= PROBLEM =
Return the count of lines in the records that include the string "computer", and nothing besides it.
======== DATA EXCERPTS ========
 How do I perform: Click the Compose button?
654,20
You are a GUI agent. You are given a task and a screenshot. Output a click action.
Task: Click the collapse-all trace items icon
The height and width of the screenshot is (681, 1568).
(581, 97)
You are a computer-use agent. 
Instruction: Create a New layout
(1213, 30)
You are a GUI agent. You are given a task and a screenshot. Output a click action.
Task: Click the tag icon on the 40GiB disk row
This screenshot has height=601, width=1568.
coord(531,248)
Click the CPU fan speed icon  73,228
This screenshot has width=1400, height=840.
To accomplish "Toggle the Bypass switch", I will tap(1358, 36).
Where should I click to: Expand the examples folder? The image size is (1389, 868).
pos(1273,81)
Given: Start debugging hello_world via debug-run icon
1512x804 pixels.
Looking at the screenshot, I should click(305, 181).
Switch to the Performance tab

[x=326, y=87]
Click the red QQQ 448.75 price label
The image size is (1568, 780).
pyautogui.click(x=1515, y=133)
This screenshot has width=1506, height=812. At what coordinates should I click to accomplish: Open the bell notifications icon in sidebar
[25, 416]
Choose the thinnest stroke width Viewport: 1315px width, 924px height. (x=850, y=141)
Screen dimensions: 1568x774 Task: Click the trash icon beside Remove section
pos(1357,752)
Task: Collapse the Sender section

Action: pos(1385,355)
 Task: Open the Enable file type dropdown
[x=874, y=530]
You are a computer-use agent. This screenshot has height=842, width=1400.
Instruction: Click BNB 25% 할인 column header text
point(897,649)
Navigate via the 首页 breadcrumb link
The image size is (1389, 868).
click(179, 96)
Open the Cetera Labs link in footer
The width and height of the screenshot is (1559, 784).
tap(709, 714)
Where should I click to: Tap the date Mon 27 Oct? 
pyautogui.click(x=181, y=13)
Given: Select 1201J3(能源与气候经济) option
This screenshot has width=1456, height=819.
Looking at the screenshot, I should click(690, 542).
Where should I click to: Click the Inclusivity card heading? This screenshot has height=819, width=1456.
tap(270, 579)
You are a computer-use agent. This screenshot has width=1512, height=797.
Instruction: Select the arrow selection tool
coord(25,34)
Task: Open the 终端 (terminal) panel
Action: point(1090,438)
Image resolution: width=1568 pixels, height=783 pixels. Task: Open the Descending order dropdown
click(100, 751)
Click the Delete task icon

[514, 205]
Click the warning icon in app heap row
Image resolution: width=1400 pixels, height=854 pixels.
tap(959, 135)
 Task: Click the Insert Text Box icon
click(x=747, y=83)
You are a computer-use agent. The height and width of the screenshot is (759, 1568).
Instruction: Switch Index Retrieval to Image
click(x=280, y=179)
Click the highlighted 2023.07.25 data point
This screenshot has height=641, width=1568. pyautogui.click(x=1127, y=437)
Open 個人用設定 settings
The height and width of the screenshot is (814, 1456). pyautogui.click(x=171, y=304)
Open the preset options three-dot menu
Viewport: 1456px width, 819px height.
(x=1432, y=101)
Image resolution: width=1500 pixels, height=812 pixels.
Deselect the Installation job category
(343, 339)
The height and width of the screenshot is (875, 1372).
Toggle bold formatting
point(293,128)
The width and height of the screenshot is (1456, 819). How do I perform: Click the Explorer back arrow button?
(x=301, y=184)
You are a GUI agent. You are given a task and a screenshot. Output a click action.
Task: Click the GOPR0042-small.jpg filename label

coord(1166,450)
========
= EXERCISE OUTPUT =
4